What is expected: "agent" is the word to look for; copy each line of the listing where it occurs.

Data listing:
───

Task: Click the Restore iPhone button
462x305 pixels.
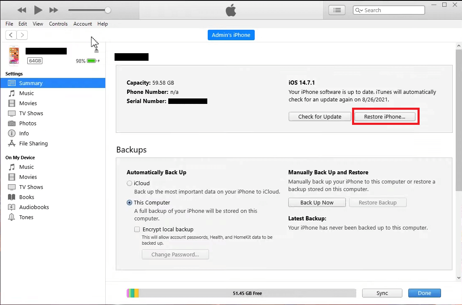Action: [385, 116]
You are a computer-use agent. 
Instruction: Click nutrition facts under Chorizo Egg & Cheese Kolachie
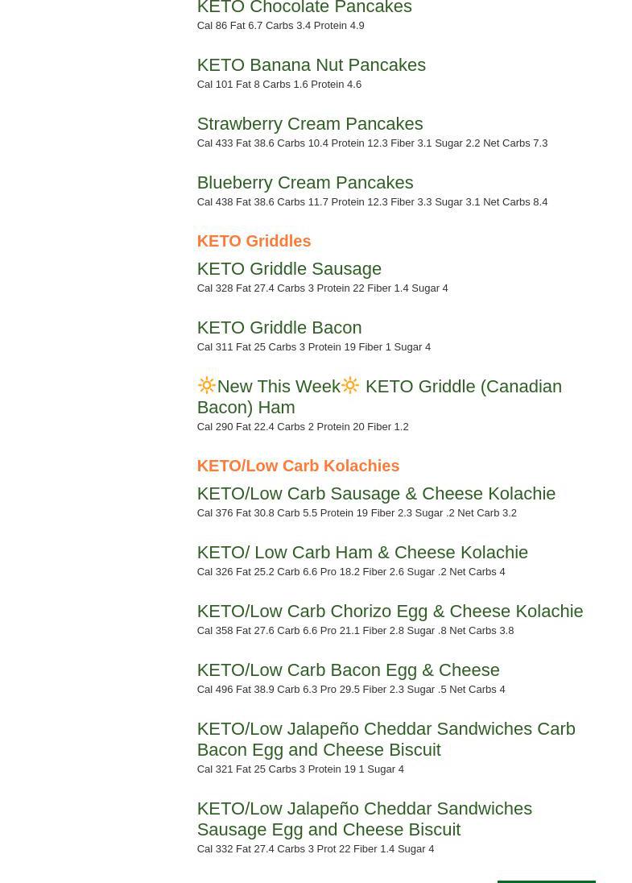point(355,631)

───

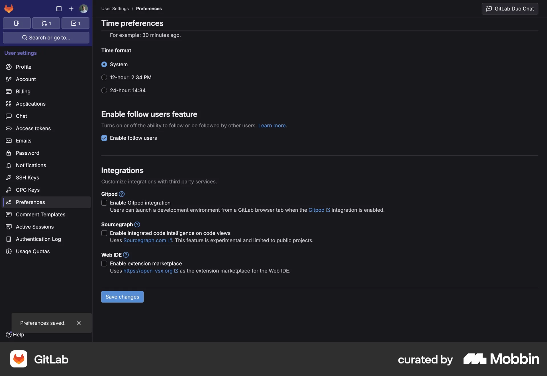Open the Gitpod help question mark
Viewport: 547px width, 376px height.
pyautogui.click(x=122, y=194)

───

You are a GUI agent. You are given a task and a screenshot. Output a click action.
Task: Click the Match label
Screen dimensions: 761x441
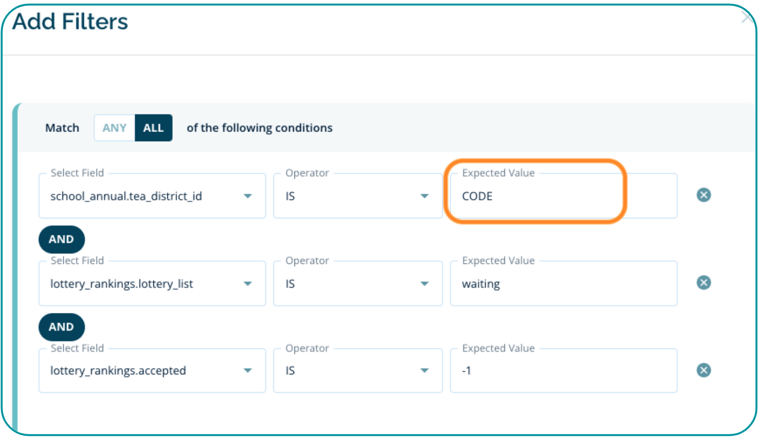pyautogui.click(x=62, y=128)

───

Answer section:
You are a computer-use agent. 
You are a GUI agent. You are given a task and a screenshot. Output a click action.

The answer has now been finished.